AMCNO Voices Strong Opposition on HB 361

The Academy of Medicine of Cleveland & Northern Ohio has sent a letter of strong opposition on HB 361 to the sponsor of the bill, the committee chairman and the members of the committee reviewing the legislation.

On April 7, 2005, Ohio’s legal climate changed significantly when SB 80, a new tort reform law, became effective. This comprehensive piece of legislation made significant reforms to our legal system and ensures that both plaintiffs and defendants are treated fairly in the courts. HB 361 sponsored by State Representative Dennis Murray would reverse the effect of a key provision of SB 80 related to the accuracy of evidence presented to a jury.

The letter from the AMCNO indicates that our membership has an interest in the fair and forthright computation of damages, and in ensuring that jury awards are based on actual damages incurred, not on hypothetical or inflated “damages”. Physicians, including those in the Northern Ohio community, are often litigants in a wide variety of civil litigation. Additionally, physicians play a critical role in the outcome of other litigation, even when they are neither plaintiffs nor defendants, but rather are serving as expert witnesses or testifying as treating physicians. Physicians are also directly involved by way of providing medical treatment for injuries sustained and by way of negotiating payments with health care insurers.

Under HB 361 any original billed charges for medical treatment would be presumed to be the reasonable value of those services.

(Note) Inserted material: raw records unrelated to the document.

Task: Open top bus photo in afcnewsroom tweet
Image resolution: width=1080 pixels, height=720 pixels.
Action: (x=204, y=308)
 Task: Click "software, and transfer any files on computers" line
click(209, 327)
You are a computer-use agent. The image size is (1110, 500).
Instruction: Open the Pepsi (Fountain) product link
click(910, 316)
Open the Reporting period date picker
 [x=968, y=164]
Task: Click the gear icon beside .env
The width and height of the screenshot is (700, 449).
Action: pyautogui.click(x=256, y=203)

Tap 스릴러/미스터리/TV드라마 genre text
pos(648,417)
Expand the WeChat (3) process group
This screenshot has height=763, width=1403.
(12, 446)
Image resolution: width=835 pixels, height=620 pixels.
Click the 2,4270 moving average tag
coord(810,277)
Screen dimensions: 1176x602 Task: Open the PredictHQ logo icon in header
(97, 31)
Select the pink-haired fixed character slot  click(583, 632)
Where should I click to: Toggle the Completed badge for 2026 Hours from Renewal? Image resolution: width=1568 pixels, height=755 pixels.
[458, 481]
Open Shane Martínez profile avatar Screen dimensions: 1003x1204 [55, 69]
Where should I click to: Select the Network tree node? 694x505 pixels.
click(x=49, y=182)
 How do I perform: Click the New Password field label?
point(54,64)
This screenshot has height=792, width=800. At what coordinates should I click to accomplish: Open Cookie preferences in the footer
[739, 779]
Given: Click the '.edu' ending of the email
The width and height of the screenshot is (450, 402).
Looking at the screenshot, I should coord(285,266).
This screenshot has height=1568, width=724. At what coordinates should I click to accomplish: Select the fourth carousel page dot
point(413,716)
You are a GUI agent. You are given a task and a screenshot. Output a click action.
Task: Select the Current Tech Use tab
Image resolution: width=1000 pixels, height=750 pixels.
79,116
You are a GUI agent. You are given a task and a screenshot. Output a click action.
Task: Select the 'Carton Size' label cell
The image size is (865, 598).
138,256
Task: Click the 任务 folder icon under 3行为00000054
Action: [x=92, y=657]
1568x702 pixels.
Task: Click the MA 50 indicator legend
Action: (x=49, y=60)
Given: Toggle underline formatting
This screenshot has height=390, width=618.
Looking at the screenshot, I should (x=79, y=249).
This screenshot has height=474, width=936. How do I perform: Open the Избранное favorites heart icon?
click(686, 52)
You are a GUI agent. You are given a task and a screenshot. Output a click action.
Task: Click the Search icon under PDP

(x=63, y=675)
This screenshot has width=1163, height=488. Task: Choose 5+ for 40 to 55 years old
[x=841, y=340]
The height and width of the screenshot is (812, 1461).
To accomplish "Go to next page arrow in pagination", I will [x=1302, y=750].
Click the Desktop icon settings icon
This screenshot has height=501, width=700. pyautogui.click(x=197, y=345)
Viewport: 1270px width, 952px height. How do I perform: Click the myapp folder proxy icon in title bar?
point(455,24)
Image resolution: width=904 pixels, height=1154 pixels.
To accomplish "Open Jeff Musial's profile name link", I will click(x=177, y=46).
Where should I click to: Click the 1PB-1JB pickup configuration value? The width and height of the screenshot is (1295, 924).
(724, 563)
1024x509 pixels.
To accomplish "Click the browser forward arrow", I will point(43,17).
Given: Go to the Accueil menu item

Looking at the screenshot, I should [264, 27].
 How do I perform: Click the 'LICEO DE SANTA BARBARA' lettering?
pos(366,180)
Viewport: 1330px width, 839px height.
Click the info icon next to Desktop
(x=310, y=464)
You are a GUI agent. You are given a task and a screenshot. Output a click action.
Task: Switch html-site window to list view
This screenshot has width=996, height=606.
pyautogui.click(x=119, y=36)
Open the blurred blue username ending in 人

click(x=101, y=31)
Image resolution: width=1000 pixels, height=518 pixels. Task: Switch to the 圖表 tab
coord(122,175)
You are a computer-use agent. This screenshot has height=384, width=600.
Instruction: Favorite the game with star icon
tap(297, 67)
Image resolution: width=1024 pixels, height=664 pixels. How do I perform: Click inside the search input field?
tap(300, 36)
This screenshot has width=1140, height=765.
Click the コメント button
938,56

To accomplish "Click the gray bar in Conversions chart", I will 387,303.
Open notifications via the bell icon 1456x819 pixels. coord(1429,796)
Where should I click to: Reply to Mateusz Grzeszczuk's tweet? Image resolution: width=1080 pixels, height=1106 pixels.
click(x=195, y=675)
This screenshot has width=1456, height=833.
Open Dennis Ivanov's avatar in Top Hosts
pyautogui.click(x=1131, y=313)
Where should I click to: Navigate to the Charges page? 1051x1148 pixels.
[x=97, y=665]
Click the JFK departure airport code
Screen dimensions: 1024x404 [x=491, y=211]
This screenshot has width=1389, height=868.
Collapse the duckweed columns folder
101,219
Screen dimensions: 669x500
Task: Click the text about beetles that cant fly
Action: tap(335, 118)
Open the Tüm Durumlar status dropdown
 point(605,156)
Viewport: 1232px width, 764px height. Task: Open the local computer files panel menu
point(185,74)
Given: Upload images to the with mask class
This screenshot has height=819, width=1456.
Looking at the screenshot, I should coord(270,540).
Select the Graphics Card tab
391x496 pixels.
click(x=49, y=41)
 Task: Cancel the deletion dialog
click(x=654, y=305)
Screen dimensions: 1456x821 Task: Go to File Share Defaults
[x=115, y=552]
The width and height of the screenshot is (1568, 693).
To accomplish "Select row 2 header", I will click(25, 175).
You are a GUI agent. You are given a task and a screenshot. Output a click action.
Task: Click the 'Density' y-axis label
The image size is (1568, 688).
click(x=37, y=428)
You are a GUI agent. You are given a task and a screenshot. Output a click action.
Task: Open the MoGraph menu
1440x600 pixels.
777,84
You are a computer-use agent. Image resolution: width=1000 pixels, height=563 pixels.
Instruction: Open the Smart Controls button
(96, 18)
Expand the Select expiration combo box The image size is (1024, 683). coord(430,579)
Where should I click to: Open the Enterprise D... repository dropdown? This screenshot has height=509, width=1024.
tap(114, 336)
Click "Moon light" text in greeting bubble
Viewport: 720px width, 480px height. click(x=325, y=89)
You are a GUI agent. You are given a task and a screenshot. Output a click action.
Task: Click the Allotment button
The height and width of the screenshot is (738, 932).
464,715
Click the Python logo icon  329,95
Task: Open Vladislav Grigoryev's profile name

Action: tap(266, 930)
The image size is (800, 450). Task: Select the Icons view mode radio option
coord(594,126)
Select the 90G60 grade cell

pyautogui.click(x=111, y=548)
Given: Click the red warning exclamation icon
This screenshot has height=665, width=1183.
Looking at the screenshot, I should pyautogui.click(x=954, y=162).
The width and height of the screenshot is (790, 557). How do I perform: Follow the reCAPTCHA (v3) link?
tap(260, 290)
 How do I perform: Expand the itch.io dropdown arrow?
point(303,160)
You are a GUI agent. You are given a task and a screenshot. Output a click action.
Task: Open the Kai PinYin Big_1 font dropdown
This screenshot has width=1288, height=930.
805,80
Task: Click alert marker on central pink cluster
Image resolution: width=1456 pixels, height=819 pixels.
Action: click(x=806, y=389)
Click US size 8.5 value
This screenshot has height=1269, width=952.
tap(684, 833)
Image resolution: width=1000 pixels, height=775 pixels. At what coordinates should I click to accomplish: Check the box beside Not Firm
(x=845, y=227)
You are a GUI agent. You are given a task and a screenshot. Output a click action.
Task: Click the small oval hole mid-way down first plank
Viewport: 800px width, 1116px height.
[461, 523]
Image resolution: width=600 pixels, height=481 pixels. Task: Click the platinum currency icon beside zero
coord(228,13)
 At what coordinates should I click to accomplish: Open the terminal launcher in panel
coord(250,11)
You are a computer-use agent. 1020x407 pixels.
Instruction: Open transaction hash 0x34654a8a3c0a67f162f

Furthermore, evidence of any reductions or waivers of those fees would not be admissible in court. In our opinion, this bill would perpetuate a misconception in jury trials – by preventing the jury from hearing that huge amounts of medical bills were written off or written down by doctors and hospitals, pursuant to pre-negotiated agreements. If an injured party receives the full amount billed rather than the actual amount paid, he/she would receive a windfall. The effect of HB 361 would result in economic damages awards in personal injury and wrongful death cases based upon billed medical charges that no party is obligated to pay, thereby allowing plaintiffs’ attorneys and their clients to profit, based on false damages.

This bill could also have an effect on tort reform caps because these caps are calculated, in many cases, as a multiplier of the “economic damages” – which includes the amount of medical bills. Ohio Revised Code section 2315.18 limits the amount of non-economic damages in most tort cases to the greater of $250,000 or three times the amount of economic damages up to $350,000 per plaintiff and $500,000 per occurrence. Thus, not only does HB 361 provide for windfall economic damages, it would also create higher non-economic damages due to falsely exaggerated economic damages.

In the Robinson v. Bates decision (112 Ohio St.3d 17, 2006-Ohio-6362) the Ohio Supreme Court recognized that “because no one pays the write-off, it cannot possibly constitute payment of any benefit from a collateral source.” According to the Court, both the original medical bill and the amount accepted as full payment are admissible to prove the reasonable value of the medical treatment. The Robinson court recognized that:

[B]because different insurance arrangements exist, the fairest approach is to make the defendant liable for the reasonable value of plaintiff’s medical treatment. Due to the realities of today’s insurance and reimbursement system, in any given case, that determination is not necessarily the amount of the original bill or the amount paid.”

The AMCNO believes that because HB 361 would limit the evidence of medical damages in personal injury and wrongful death cases to only the amount of the original pre-write-off medical bill, it would allow plaintiff lawyers to provide inaccurate information to juries which would ultimately impact their determination of damages. AMCNO has been at the forefront in opposition to this issue by joining the Ohio Association of Civil Justice which was formed to oppose these kinds of issues and also by signing on to an amicus brief now before the Ohio Supreme Court (see Northern Ohio Physician Jan/Feb 2010).